The experimental process comprises the following steps: the shape and distribution of the microneedles were observed under bright field conditions of a Nikon-ECLIPSE 80i/DS-Ri2/NIS-ElementsD imaging system by using an array of individual tips, and photographs were obtained at 4X and 10X magnification. Taking pig skin with a proper size, attaching the micro-needle to the surface of the pig skin through a uniform external force, starting timing, taking down the micro-needle after 3min to obtain a row of single needle points, and observing and comparing under a bright field channel of a Nikon-ECLIPSE 80i/DS-Ri2/NIS-ElementsD imaging system.

The dissolution conditions of the needle bodies before and after the use of the animal collagen microneedle are observed by a bright field stereomicroscope, and the result is shown in fig. 7, the Nikon-ECLIPSE 80i/DS-Ri2/NIS-ElementsD imaging system observes the needle body of the animal collagen microneedle from the side, the structure of the needle body is complete before the use, and the needle body is completely dissolved after the use for 3min, which indicates that the animal collagen microneedle prepared by the invention has good solubility and can be completely dissolved in the use process.

Example 9

In this example, the effect comparison of the hyaluronic acid and other common replica agents and common thickening plastic components (glucose, soluble starch, lactose, chondroitin sulfate, chitosan, hyaluronic acid, carboxymethyl cellulose iv, sodium carboxymethyl cellulose, polyethylene glycol, polyvinyl alcohol, polyvinylpyrrolidone PVP) for preparing collagen microneedles is considered, specifically:

preparing the solution with the concentration of 5 mg/mL; stirring the solution until no powder caking substance is visible to naked eyes, putting the solution into a vacuum drying oven, heating to 75 ℃, and keeping the temperature for 30 min; taking out, stirring uniformly again, putting into a vacuum drying oven, keeping the vacuum degree of-50 kPa at 55 ℃, drying and defoaming for 12h, and taking out; cooling, adding 0.01mg/ml recombinant collagen, stirring, placing into a vacuum drying oven again, drying under-50 kPa vacuum degree at 15 deg.C for deaeration for 12h to obtain microneedle raw material solution.
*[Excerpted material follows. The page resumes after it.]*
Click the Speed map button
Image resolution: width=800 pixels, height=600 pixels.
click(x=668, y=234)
Adding a quantitative microneedle raw material solution into a PDMS mold, placing the PDMS mold into a vacuum drying oven, drying at constant temperature of-50 kPa and 15 ℃, repeatedly recovering the atmospheric pressure every 4 hours, vacuumizing again, defoaming for 8 hours, adding the microneedle raw material solution with the same volume again, repeating the above operations, drying and defoaming for 3 times in vacuum until the microneedles are dried, and demolding to obtain the recombinant collagen microneedles.
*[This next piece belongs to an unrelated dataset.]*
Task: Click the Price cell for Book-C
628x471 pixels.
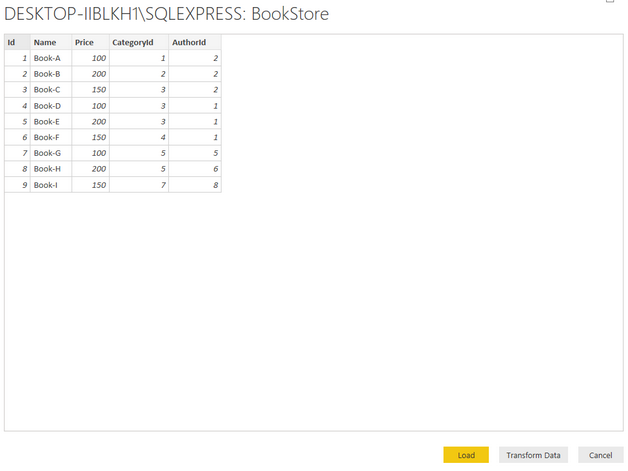Action: click(90, 90)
The effect of microneedles formulated from different materials is shown in table 7. The result shows that the glucose, the chondroitin sulfate, the hyaluronic acid and the polyvinylpyrrolidone have dissolving capacity and can be uniformly mixed with the recombinant collagen; but only hyaluronic acid and recombinant collagen have microneedle forming capability, and the prepared microneedles can be quickly dissolved. The results show that only hyaluronic acid and recombinant collagen can be made into collagen microneedles with good formability and solubility.
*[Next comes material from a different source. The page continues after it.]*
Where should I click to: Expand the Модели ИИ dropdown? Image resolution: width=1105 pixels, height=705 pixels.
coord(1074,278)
TABLE 7 microneedle Effect prepared from different starting materials

Note: "instant" means that the microneedle is rapidly dissolved in water within 2min to form a solution

The above description is only for details of a specific exemplary embodiment of the present invention, and it is obvious to those skilled in the art that various modifications and changes may be made in the present invention in the practical application process according to specific preparation conditions, and the present invention is not limited thereto. All that comes within the spirit and principle of the invention is to be understood as being within the scope of the invention.